> Prompt: All lines in the data below carrying the string "Guide" are to be located and copied.

"""

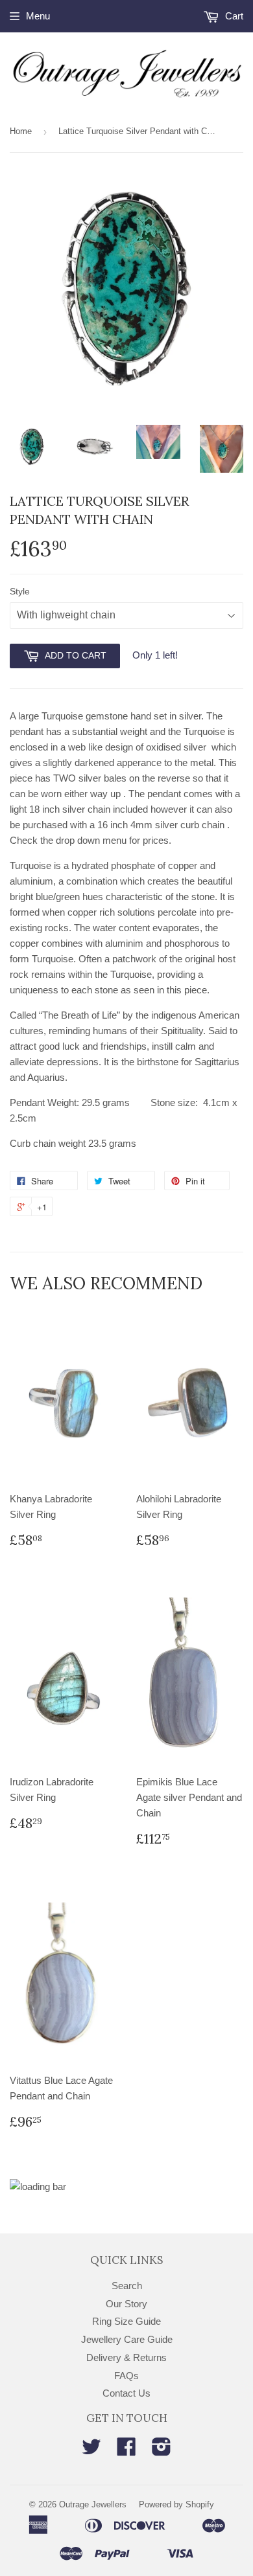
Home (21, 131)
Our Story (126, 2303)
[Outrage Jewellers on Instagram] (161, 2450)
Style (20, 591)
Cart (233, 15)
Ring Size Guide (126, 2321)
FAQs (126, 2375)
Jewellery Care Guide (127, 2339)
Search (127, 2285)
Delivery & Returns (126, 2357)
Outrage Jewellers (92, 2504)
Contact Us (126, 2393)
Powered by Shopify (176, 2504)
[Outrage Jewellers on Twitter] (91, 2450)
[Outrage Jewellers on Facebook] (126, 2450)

"""

> Written solution:
Ring Size Guide (126, 2321)
Jewellery Care Guide (127, 2339)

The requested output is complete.